LONDON--The dollar is sharply lower in Europe Thursday, suffering from an end of year selloff that has caught many market participants off guard.
The dollar spent most of Wednesday climbing against its peers with support coming from wavering stocks, declining risk appetite and rising short-term U.S. yields.
Sterling came under particular pressure Wednesday, falling to an 11-week low of $1.5834 and looked set to retest its October low of $1.5708.
However in late U.S. trade Wednesday, the euro/sterling cross came under intense pressure falling over a penny in stop-driven trade to a one-week low of £0.8944 and helping it to recover to almost $1.61 by the close.

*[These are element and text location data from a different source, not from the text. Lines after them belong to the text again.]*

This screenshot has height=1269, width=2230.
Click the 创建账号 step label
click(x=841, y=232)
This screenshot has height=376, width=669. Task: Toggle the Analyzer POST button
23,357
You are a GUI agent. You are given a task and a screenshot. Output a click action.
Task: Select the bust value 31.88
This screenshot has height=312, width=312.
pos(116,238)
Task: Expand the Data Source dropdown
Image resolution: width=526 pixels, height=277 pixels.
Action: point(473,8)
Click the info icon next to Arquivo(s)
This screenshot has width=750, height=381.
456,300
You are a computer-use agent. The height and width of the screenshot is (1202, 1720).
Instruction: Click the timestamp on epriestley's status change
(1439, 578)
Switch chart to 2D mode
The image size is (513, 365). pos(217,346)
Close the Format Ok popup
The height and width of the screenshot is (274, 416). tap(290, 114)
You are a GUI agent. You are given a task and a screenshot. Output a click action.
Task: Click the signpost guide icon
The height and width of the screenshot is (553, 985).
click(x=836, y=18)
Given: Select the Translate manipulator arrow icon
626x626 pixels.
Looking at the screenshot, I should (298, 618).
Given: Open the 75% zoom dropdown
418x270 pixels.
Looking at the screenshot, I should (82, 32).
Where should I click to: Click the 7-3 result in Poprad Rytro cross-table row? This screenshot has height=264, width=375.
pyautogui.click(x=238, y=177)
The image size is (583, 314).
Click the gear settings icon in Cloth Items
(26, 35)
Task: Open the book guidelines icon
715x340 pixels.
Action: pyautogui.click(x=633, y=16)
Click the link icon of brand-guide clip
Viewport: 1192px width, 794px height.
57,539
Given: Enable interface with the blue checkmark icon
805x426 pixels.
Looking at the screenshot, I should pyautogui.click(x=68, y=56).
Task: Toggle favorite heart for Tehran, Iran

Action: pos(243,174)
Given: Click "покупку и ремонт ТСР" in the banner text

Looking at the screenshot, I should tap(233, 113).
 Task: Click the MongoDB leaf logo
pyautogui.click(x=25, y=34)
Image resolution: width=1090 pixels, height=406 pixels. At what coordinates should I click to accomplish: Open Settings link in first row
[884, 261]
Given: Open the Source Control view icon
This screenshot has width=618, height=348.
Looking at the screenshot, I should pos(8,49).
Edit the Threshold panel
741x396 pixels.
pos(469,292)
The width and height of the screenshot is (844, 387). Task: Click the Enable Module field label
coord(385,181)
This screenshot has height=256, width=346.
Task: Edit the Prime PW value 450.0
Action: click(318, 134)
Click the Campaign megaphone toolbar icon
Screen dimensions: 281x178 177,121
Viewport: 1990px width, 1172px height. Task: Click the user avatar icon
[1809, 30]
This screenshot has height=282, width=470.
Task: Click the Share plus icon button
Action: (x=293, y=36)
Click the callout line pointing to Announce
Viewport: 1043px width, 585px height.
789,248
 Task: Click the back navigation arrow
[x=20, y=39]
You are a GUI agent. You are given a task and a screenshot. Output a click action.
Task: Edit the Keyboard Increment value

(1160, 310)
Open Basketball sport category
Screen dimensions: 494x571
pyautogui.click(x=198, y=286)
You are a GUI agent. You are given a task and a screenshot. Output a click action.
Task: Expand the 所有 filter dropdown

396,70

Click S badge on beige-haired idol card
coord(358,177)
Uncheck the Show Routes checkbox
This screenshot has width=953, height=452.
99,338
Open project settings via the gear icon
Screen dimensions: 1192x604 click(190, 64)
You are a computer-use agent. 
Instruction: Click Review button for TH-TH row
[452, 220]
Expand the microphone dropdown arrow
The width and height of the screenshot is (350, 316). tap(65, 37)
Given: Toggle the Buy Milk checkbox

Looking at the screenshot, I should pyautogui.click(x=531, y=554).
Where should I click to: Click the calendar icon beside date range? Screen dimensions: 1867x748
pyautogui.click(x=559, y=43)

Thursday brought the Nationwide December house price survey which reported a 5.9% year-on-year increase, although that number was tempered by the building society's observation that short-term momentum in the housing market showed signs of cooling.
However the market seems to have taken more notice of the annual increase in house prices, rather than the outlook for the sector, and pushed the pound to a 10-day high of $1.6150 in early trade.
Euro/dollar, initially weighed on by cross selling, just managed to hold on to the $1.43 mark Wednesday, but started to climb in Asian trade Thursday and with large stops triggered above $1.4375 it went on to a high of $1.4440.
It was much the same story for the Australian and New Zealand dollar, which both rallied strongly against the U.S. dollar in year-end demand and stop driven trade.
The Aussie currency briefly touched $0.90, the first time this level has been seen in two weeks.
The dollar did have a bit better luck against the Japanese yen, possibly helped by the Tokyo holiday which has curbed liquidity.
Exporter offers continue to cap the rate below ¥92.60, however sizable yen sell orders against the Australian and New Zealand dollars and the euro are preventing the Japanese currency from gaining ground against the dollar.
Away from the dollar, the closely watched euro/swiss franc cross has fallen to it lowest levels since the Dec. 21 slump when it breached 1.50 without a response from the Swiss National Bank, which had staunchly defended that level since it introduced quantitative easing March 12.